Data excerpts »
· · ·
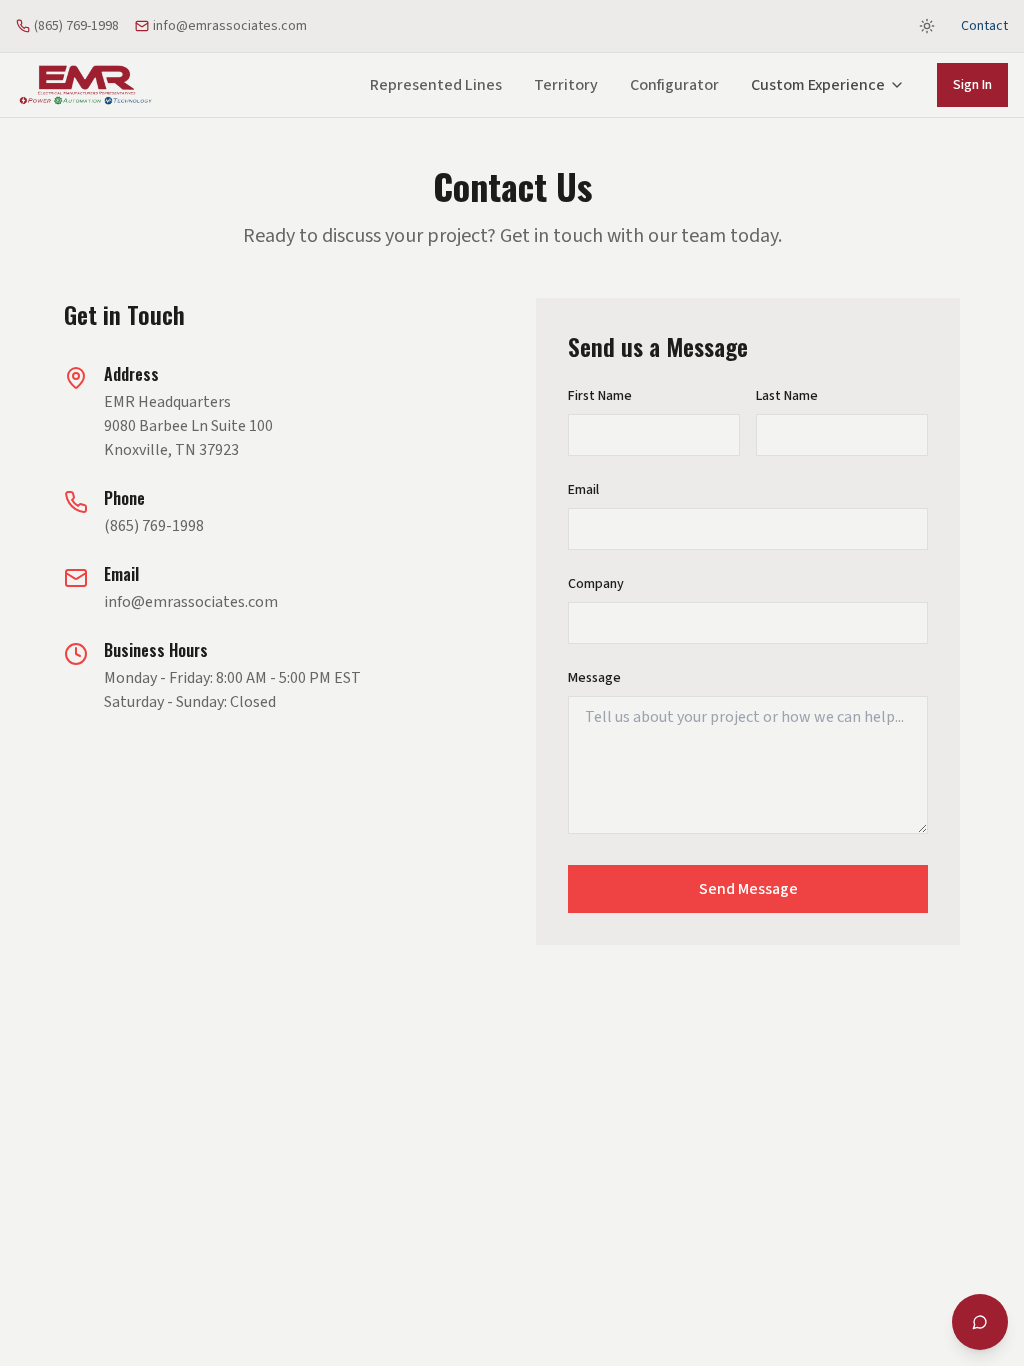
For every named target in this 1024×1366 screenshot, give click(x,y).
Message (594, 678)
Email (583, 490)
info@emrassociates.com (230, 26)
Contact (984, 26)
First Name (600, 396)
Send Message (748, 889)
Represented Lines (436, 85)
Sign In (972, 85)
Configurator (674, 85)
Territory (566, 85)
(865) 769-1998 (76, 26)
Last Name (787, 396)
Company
· · ·
Print the data above exactly; drop every picture.

For every named target in this 1024×1366 screenshot, give click(x,y).
Message (594, 678)
Email (583, 490)
info@emrassociates.com (230, 26)
Contact (984, 26)
First Name (600, 396)
Send Message (748, 889)
Represented Lines (436, 85)
Sign In (972, 85)
Configurator (674, 85)
Territory (566, 85)
(865) 769-1998 (76, 26)
Last Name (787, 396)
Company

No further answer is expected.